Our study has examined the relationship between serum sodium levels and various cognitive domains in a nation-wide population of US adults. Nevertheless, our study has several limitations. Firstly, due to the cross-sectional nature of the study, any casual or temporal relationships cannot be assessed. Moreover, due to the cross-sectional nature of the NHANES data, we were unable to differentiate between acute and chronic hyponatremia. Despite this fact, it is more likely that the sodium status of most participants reflect chronic levels as acute changes in sodium levels are known to cause neurologic symptoms (i.e. seizures and altered mental status) as a result of cerebral edema [
3]. Thirdly, the relationship between cognitive test scores and serum sodium levels may not necessarily be linear. Resultantly, our results may not be generalized to populations with different sodium levels. Fourthly, although we have considered basic sociodemographic variables, GFR, and serum glucose levels as covariates, previous studies have also included quality-of-life measures [
7,
9]. Therefore, we cannot completely eliminate the possibility of residual confounding. Fifthly, the range of cognitive test scores performed by the NHANES remains limited, and further studies evaluating the relationship between other domains of cognitive function and serum sodium levels are recommended.
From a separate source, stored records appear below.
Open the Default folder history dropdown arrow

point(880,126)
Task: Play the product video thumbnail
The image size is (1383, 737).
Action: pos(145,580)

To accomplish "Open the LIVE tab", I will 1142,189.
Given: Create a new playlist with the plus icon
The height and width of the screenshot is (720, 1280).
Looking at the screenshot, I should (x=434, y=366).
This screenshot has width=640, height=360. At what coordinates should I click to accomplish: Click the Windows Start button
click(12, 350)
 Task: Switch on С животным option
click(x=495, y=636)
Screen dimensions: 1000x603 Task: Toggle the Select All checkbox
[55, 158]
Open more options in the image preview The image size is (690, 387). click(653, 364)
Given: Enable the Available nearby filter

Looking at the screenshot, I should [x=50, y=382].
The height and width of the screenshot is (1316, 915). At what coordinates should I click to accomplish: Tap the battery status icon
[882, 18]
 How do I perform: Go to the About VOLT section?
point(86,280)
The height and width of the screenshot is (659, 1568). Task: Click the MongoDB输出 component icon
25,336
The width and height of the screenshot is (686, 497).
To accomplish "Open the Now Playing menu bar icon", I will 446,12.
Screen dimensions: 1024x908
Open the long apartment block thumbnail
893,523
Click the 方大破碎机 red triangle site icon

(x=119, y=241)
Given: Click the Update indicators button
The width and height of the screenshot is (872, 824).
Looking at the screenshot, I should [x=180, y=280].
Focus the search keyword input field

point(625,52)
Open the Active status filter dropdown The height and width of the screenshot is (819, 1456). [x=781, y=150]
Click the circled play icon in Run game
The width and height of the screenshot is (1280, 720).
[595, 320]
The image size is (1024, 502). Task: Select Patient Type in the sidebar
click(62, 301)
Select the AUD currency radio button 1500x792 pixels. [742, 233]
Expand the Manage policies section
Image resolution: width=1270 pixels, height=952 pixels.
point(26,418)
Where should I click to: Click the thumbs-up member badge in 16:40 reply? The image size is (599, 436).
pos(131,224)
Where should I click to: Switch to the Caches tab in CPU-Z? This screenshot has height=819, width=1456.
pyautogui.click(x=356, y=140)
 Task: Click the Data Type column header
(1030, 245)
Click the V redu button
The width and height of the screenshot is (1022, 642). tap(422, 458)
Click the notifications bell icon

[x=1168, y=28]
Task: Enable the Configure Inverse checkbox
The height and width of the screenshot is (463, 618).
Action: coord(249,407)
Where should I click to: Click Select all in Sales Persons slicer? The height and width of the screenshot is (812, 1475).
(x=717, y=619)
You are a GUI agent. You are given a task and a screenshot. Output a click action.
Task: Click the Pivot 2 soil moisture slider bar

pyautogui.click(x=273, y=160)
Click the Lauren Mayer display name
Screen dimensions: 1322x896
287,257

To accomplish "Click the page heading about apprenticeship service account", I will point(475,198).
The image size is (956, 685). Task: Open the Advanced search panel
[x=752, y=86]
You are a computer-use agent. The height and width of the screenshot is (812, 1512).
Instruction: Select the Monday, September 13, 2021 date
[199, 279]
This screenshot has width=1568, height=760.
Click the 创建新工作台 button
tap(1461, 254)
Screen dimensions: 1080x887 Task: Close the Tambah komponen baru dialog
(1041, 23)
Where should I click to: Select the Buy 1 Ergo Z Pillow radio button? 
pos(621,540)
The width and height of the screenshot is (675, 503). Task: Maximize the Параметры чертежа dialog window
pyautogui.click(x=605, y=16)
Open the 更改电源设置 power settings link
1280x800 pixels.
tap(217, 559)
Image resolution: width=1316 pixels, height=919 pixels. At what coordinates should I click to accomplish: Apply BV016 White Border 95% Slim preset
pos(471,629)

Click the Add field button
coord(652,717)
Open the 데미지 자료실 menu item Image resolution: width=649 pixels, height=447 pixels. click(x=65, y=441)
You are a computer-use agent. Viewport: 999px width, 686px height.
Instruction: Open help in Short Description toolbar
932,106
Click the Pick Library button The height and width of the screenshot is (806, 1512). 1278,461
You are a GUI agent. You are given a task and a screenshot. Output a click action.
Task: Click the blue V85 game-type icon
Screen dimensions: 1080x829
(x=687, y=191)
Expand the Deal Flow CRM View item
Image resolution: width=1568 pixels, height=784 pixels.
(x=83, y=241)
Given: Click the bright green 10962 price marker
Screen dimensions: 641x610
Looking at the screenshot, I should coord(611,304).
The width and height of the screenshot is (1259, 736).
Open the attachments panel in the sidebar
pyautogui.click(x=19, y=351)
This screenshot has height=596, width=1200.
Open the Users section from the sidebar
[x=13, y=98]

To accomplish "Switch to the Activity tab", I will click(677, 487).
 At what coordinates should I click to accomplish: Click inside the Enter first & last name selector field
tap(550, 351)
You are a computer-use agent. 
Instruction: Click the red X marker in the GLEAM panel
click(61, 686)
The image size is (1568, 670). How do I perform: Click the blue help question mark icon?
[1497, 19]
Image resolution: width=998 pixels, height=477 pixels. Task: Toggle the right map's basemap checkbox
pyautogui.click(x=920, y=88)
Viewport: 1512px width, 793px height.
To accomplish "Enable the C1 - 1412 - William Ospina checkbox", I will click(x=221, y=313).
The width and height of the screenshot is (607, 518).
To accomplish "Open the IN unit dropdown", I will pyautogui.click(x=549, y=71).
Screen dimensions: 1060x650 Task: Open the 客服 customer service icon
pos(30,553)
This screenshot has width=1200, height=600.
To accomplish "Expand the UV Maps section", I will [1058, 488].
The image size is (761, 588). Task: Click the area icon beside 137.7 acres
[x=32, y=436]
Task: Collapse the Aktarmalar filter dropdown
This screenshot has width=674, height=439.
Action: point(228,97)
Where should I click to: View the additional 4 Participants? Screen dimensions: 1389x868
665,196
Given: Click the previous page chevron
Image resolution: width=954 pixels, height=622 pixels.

Additionally, among a total of 3,632 individuals aged 60 years and older who participated in the 2011–2014 NHANES, only 2,541 for CERAD WLT-IR, 2,540 for CERAD WLT-DR, 2,523 for AFT, and 2,465 for DSST were included in the final analysis due to various reasons (refusal, language/communication problems, failure to pass the practice test, need for a proxy, time constrains, and missing data on serum sodium or covariates). Because cognitive test scores were missing for subjects who needed a proxy, did not pass the practice test, and quit or gave up, the overall study sample may have included those with relatively higher cognitive function scores, limiting the external validity of our results. Lastly, individuals with hypernatremia may have shown no association due to the small sample sizes (< 10). Further studies should be conducted with larger sample sizes to investigate the relationship between hypernatremia and the separate domains of cognitive function.